In the hard decades following the Civil War the Charlotte Cotton Compress played a key role in the resurrection of the regional economy. “It was a very proud moment when a smaller community got a cotton press,” says UNC Charlotte historian David Goldfield. Charlotte evolved long ago from a cotton processing and transportation center to an administrative and banking center for the textile industry. The compress sat, unused for 20 years. The Press was given to Denton Farm Park from Cogentrix, a Charlotte, NC Power Company, who had bought to the scrap metal rights on the Press from L and J, Inc., a Columbia, SC Company.

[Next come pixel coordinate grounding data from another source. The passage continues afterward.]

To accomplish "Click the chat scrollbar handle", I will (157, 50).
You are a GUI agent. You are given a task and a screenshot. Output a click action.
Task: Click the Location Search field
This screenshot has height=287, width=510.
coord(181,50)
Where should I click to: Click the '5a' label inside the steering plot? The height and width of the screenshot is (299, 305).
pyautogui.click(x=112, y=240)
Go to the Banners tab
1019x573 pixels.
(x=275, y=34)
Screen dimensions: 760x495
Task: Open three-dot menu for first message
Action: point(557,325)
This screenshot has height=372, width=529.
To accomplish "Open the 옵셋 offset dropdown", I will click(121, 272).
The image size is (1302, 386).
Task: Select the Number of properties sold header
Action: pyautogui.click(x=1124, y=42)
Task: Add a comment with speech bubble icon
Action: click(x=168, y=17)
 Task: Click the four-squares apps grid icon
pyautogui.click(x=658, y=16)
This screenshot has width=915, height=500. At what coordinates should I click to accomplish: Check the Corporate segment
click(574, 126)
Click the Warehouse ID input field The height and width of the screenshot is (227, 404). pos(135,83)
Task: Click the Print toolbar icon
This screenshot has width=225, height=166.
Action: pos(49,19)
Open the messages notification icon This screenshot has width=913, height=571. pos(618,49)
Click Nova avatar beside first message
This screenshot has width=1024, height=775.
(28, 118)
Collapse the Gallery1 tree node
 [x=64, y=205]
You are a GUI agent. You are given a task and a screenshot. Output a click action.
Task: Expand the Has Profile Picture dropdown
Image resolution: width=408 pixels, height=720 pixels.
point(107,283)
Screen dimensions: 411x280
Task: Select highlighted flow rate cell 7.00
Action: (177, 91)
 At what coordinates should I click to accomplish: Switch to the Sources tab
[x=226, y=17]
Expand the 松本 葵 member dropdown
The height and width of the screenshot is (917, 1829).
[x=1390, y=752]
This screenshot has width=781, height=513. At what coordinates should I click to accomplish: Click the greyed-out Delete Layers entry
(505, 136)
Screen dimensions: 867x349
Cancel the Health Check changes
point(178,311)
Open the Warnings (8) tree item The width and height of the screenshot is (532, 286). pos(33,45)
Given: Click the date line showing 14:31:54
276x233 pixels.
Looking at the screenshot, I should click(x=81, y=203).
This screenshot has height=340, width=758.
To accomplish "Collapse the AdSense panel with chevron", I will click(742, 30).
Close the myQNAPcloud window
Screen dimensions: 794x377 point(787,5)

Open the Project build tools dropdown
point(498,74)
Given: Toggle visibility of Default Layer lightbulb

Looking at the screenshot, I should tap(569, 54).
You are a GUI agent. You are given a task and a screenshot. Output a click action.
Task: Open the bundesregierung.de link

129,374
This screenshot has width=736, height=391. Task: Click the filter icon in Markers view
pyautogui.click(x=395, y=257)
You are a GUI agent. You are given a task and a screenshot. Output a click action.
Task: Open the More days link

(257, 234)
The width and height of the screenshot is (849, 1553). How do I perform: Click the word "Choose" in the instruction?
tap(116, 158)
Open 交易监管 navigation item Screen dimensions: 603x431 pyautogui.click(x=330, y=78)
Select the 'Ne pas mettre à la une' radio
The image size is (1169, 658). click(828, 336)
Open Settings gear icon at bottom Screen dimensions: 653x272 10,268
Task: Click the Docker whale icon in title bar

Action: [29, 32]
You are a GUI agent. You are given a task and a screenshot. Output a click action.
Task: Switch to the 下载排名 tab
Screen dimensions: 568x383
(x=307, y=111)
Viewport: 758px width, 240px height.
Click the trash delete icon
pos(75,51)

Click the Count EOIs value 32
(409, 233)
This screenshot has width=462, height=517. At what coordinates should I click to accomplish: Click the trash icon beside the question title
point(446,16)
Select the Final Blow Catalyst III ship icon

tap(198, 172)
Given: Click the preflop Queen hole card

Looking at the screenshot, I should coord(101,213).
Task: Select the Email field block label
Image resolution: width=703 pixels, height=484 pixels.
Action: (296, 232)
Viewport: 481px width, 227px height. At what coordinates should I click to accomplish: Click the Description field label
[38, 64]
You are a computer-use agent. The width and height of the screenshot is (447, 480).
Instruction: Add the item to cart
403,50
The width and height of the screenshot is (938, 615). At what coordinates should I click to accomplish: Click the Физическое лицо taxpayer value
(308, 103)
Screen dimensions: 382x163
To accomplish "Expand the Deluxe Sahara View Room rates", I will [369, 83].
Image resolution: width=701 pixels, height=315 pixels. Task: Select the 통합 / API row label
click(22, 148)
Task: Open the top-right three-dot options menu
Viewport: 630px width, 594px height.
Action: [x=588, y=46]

Compress in parts at the park

 The Charlotte Cotton Compress was an integral part of North Carolina agricultural and textile heritage. It has been dismantled and moved to the Denton FarmPark in Davidson County in 1993. It took 6 weeks, working 16 hour days to dismantle the Press and move it to the Park, according to Brown Loflin, Denton FarmPark Director. Due to other projects at Denton FarmPark, The restoration process didn’t start until 2005 and the Compress was not fully restored to running condition until 2006. Denton FarmPark takes pride in displaying this part of North Carolina history.

 

CoCa-Cola Museum

Curator, Keith Loflin of the Denton FarmPark, brought has personal collection, of around 7,000, to what is known now as the Coca-Cola Museum in 2017. Loflins interest in the collection was sparked in Mt. Pleasant, Iowa where he and his family were visiting one of the largest antique farm machinery shows in the U.S. There, in the center of town, crafters and antique collectors had gathered in conjunction with the machinery show. As he searched through the numerous booths, something caught his eye. It was a Coca-Cola serving tray. That was his first collectible purchase; at that moment he knew that he had found his hobby.  It is known to be the ONLY Coca-Cola Museum in the state of North Carolina! Loflin considers it an honor to house such a unique collection. Each year year, Loflin will switch the summer collection with the winter collection just in time for the Country Christmas Train.

 

The future: “Bigger and better,” said Loflin. It seems like we couldn’t stop now if we wanted to, and we don’t want to.” Many events call Denton FarmPark their home but  if you tell someone you are from Denton, most of the time they will say, yes, that is where the Threshers’ Reunion is…Founded in 1970 with one man’s Idea and became a wonderful place to make memories for thousands!

* Brown Loflin Passed away September 10th 2019. The family put up a memorial outside the church for friends, family, and anyone wishing to pay their respects to the Founder of the Denton FarmPark.